WORK TASK »
Reproduce word for word the lines between those holding "At what coordinates" and "This screenshot has", inclusive, and nothing else from the data below.

EXCERPTED DATA »
• • • • • • •

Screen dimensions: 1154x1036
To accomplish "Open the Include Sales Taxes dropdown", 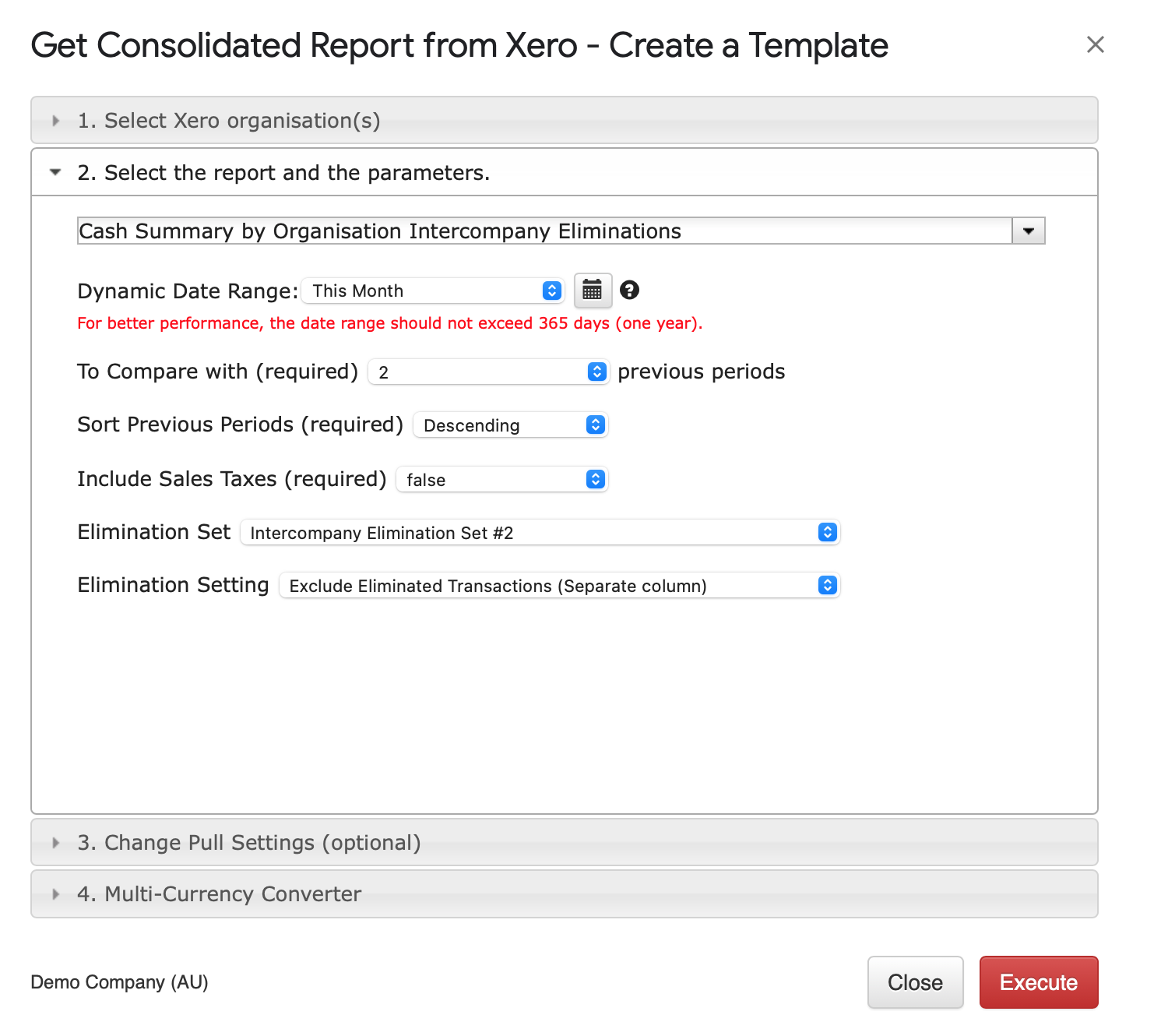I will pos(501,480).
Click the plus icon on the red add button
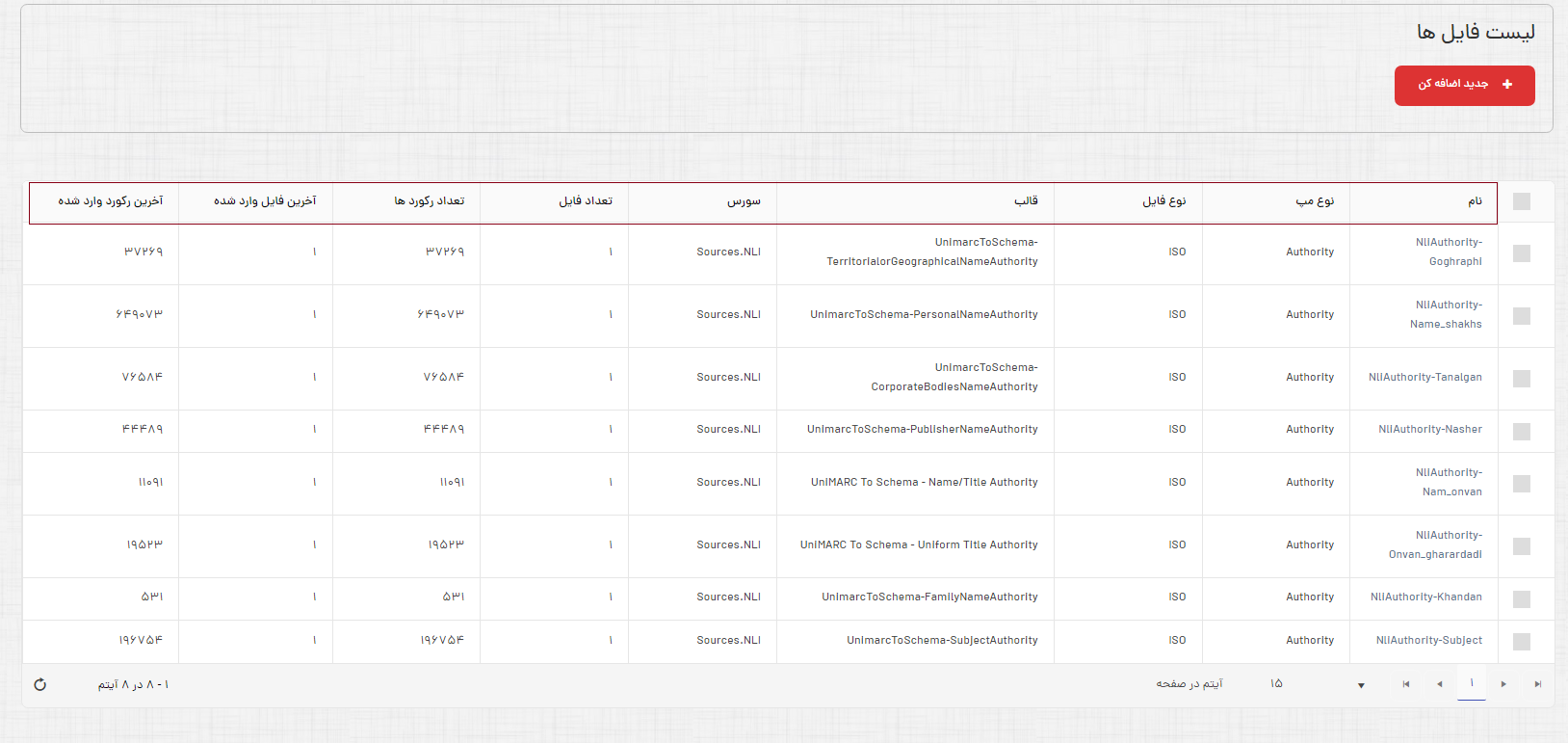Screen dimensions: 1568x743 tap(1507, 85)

• • • • • • •

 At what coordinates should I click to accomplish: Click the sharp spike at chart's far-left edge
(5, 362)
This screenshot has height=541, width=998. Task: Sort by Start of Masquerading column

• • • • • • •

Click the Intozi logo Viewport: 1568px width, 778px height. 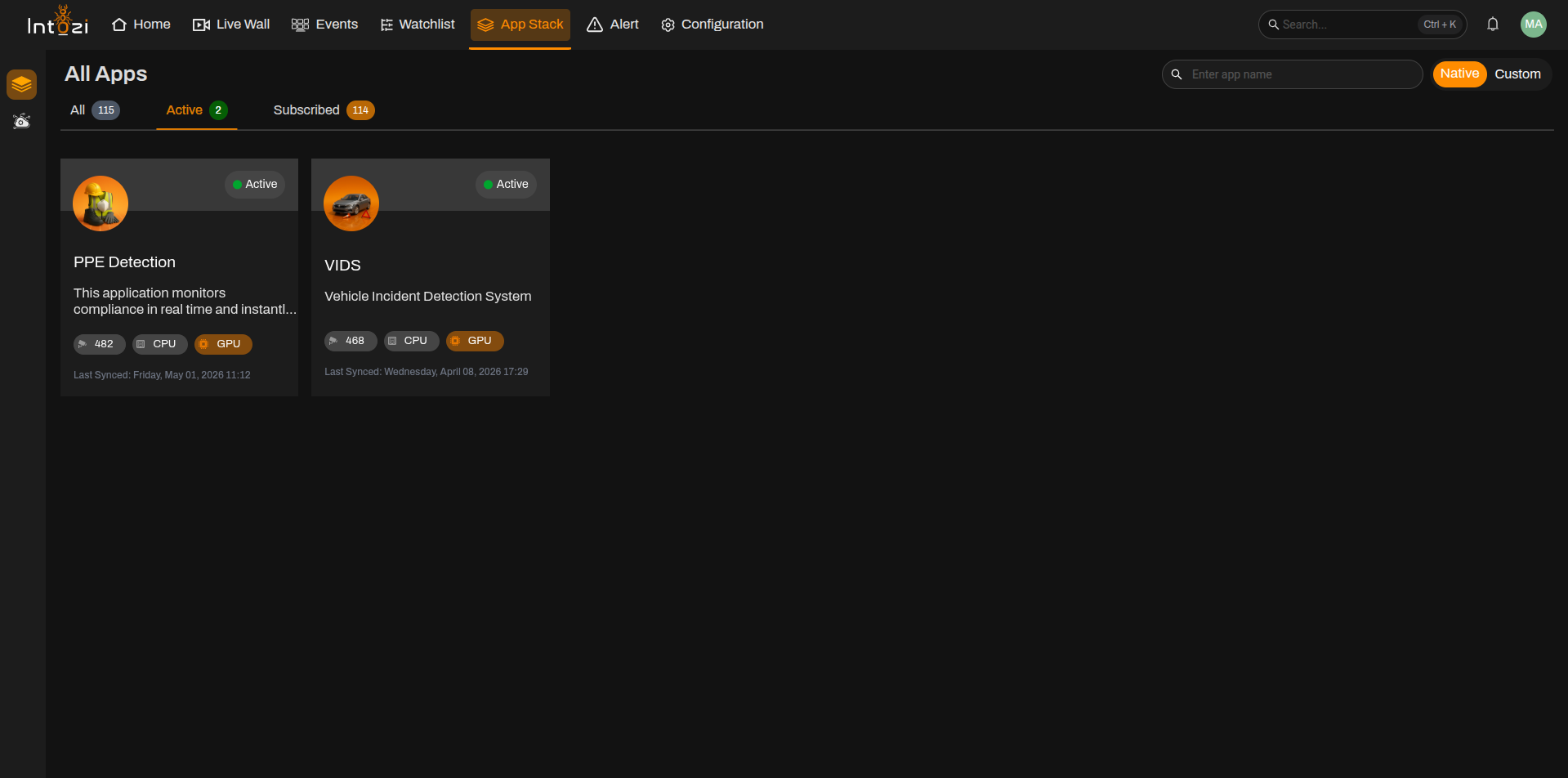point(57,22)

• • • • • • •

EXERCISE RESULT »
 At what coordinates should I click to accomplish: Click the sharp spike at chart's far-left edge
(5, 362)
This screenshot has height=541, width=998. Task: Sort by Start of Masquerading column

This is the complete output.